2.4 Classifier accuracy measures

One of the most important aspects in the classification process is that how well your classifier predicts for unobserved instances. This is known as accuracy of a classifier. Sometimes accuracy itself is not a good measure of classifier goodness. Here, we are providing some classifier accuracy measures that can help in identifying the goodness of a classifier.

2.4.1 Confusion matrix

A confusion matrix (or error matrix) [35] is a contingency table that allows visualization of the performance of a classifier. A column in confusion matrix denotes the predicted class instances and a row represents the actual class instances. In order to understand the confusion matrix, consider an example of a data sample of 10 animals with 4 lions and 6 tigers. A classification algorithm is trained to distinguish between lions and tigers, a confusion matrix will summarize the results of the algorithm for the given sample of data. The confusion matrix for PTW accident data is given in Table 3.

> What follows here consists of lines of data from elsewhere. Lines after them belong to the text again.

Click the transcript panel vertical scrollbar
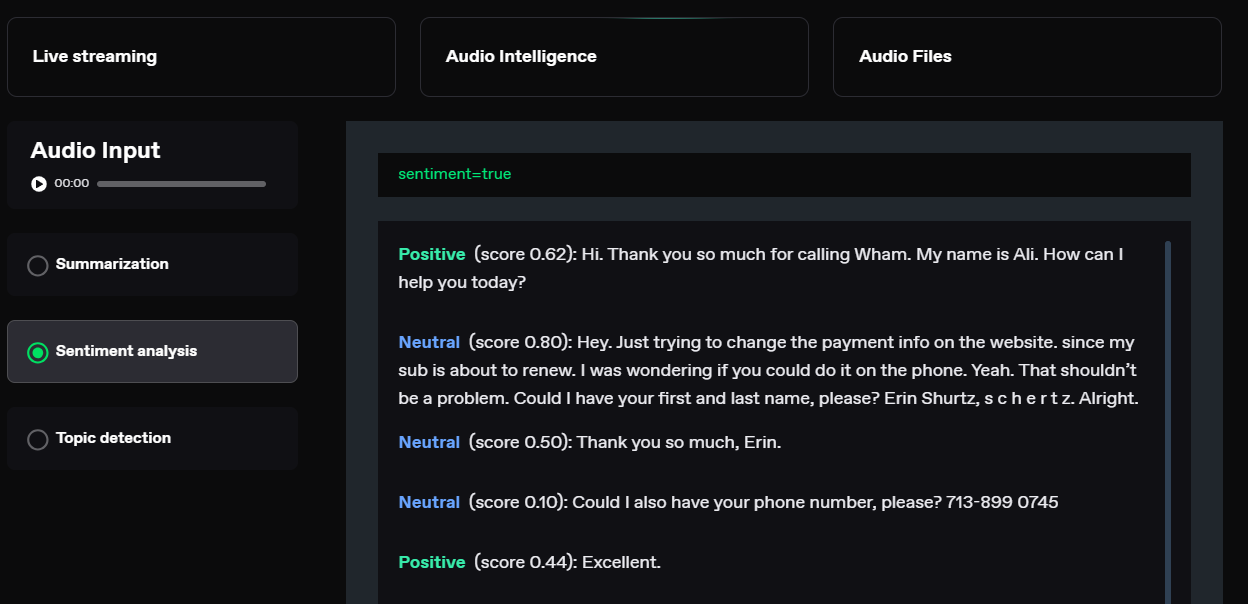This screenshot has height=604, width=1248. (x=1168, y=420)
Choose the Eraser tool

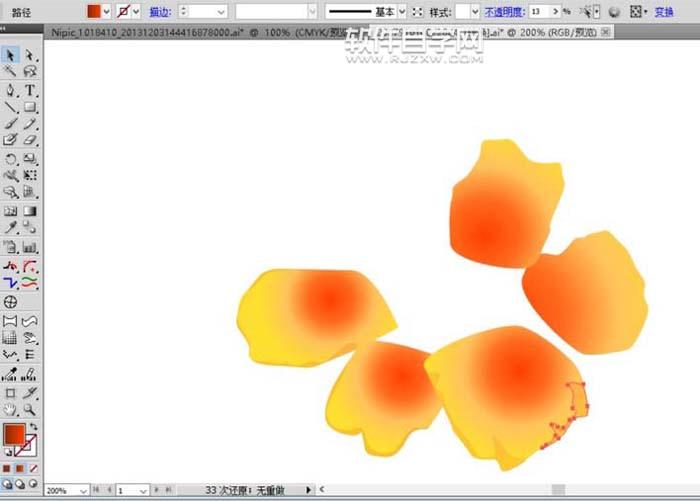click(30, 141)
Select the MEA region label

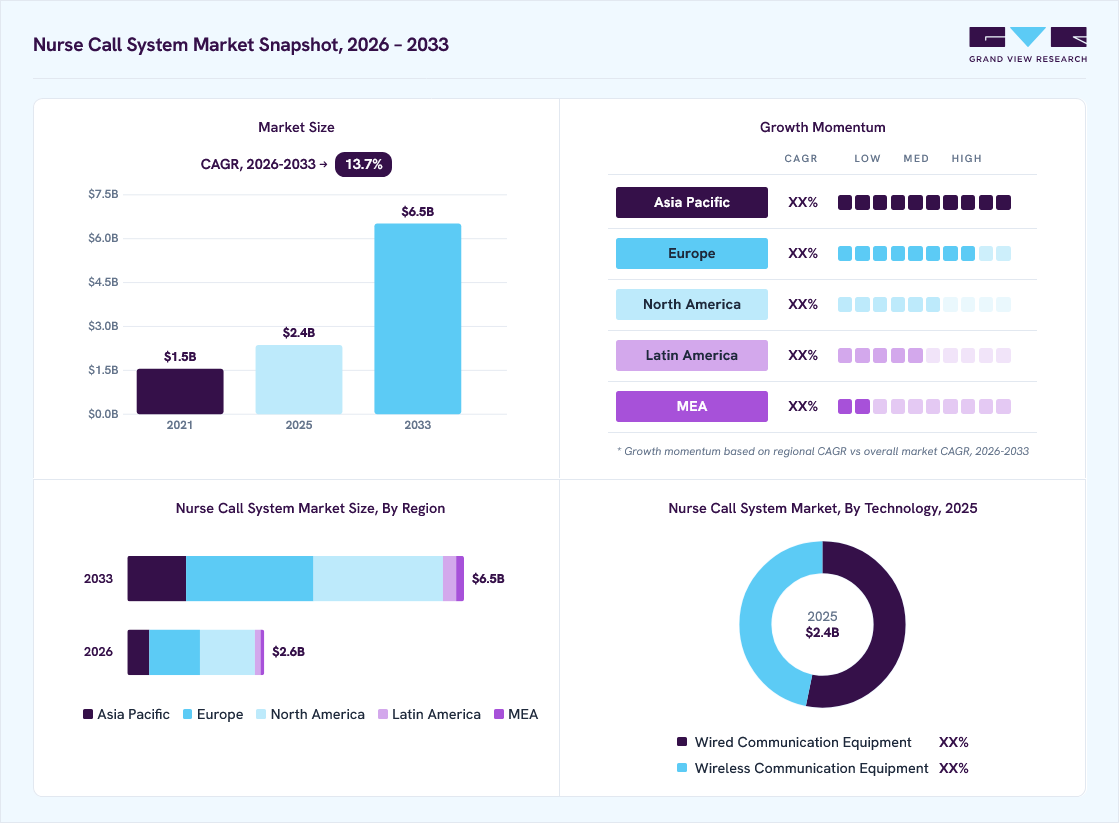(691, 406)
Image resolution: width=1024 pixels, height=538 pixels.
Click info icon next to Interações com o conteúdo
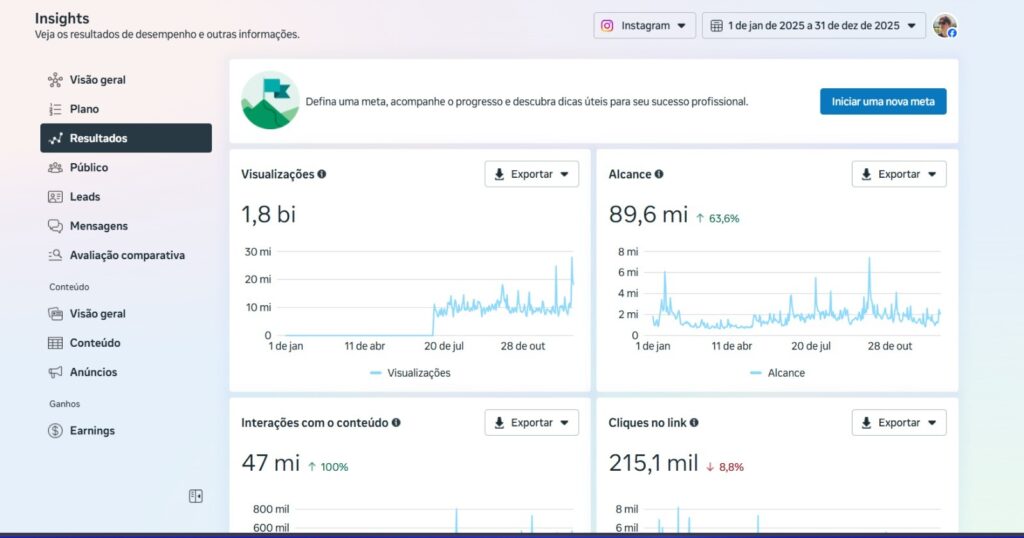[396, 423]
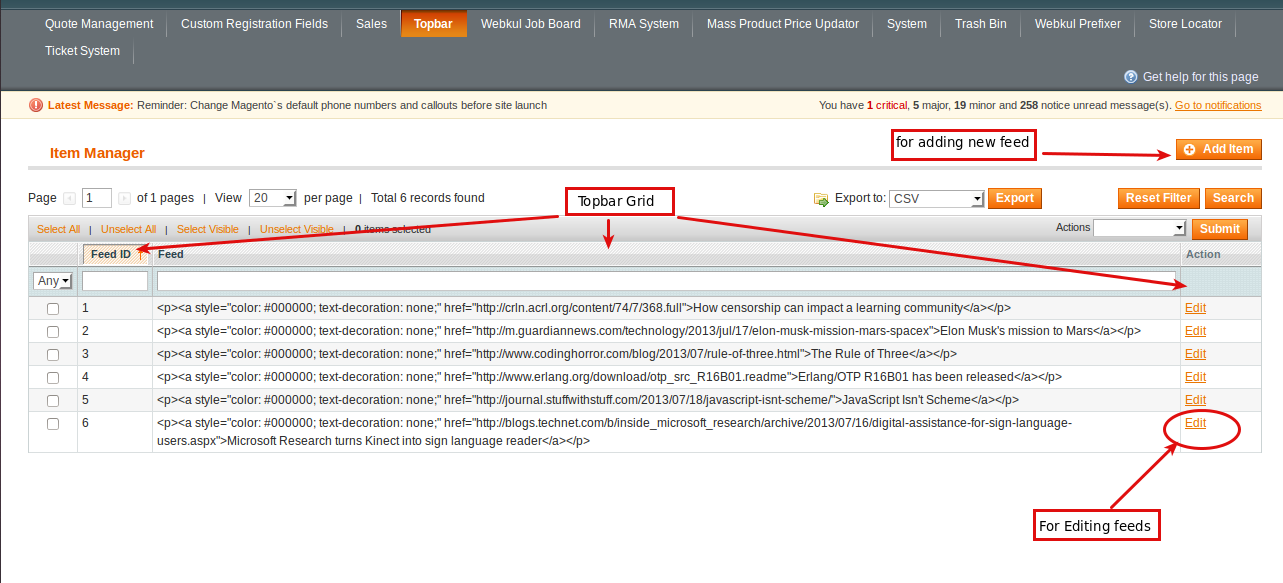Click the help icon for this page
Viewport: 1283px width, 583px height.
tap(1131, 77)
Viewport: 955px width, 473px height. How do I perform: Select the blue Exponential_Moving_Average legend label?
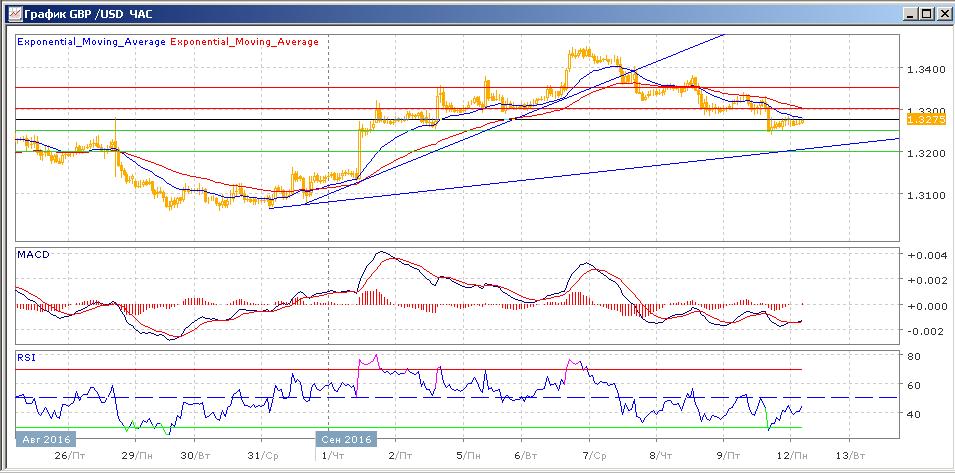point(92,42)
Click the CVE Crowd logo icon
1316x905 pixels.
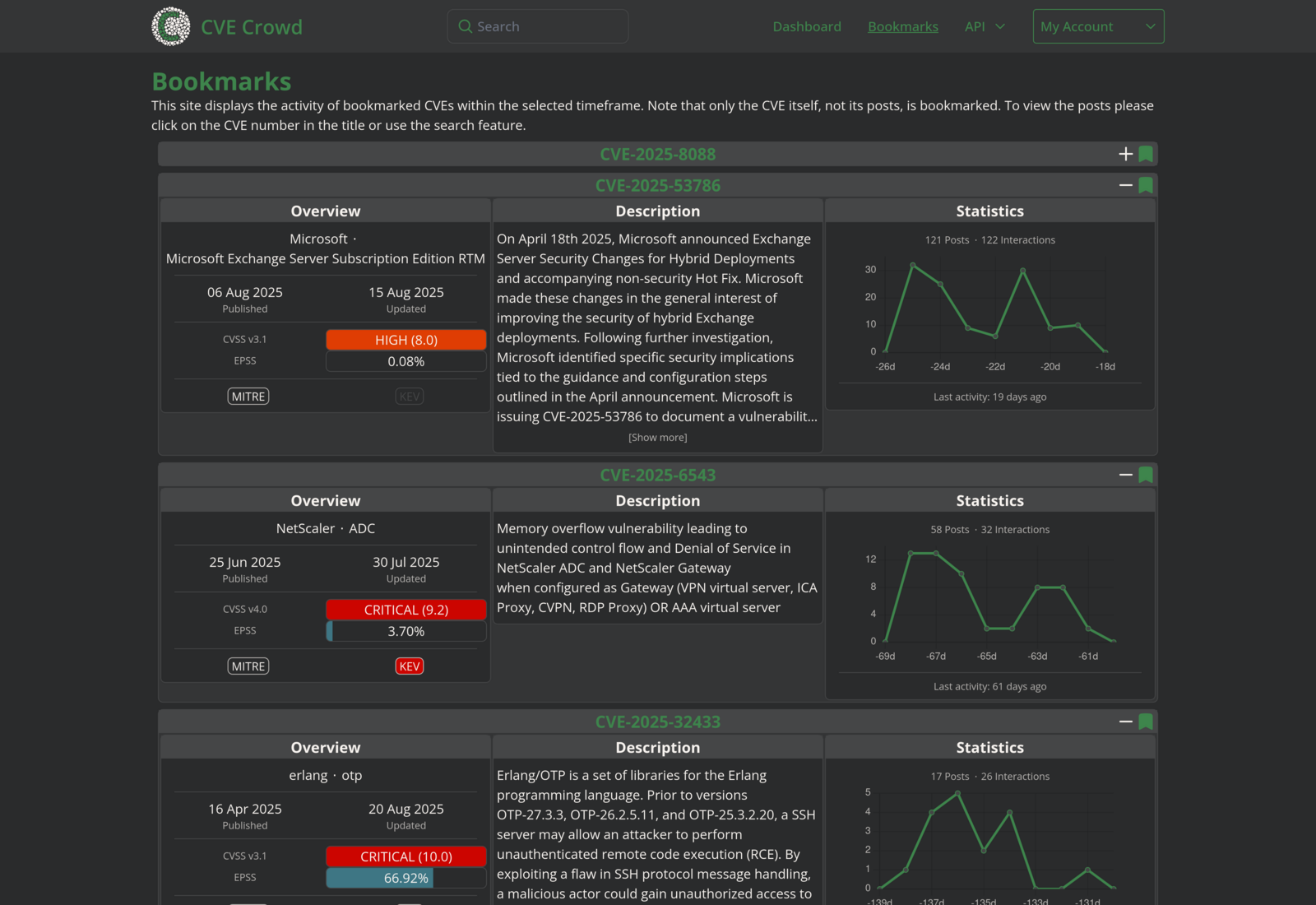(171, 26)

In the above confusion matrix, out of 4 actual lions, classifier predicted 3 lions correctly and predicted 1 lion as a tiger. Out of 6 tigers, 2 were predicted as a lion. All correct predictions are located in the diagonal of the Table 2. Using this contingency table, other measures can be effectively evaluated.
Table 2

Example confusion matrix

  

Predicted class

Lion

Tiger

Actual class

Lion

3 (TP)

1 (FN)

Tiger

2 (FP)

4 (TN)

*TP-True Positive, TN-True Negative, FP-False positive, FN-False Negative

2.4.2 True positive rate (TPR) and false positive rate (FPR)

TPR measures the fraction of positive that are correctly identified. It is also known as sensitivity of a classifier. It can be calculated using parameters in contingency table using Eq. 1. Whereas, FPR also known as false alarm ratio refers to the probability of falsely rejecting the null hypothesis. It can be calculated as the number of negative events that are mistakenly categorized as positive and the total number of actual negative events. The formula is given in Eq. 2.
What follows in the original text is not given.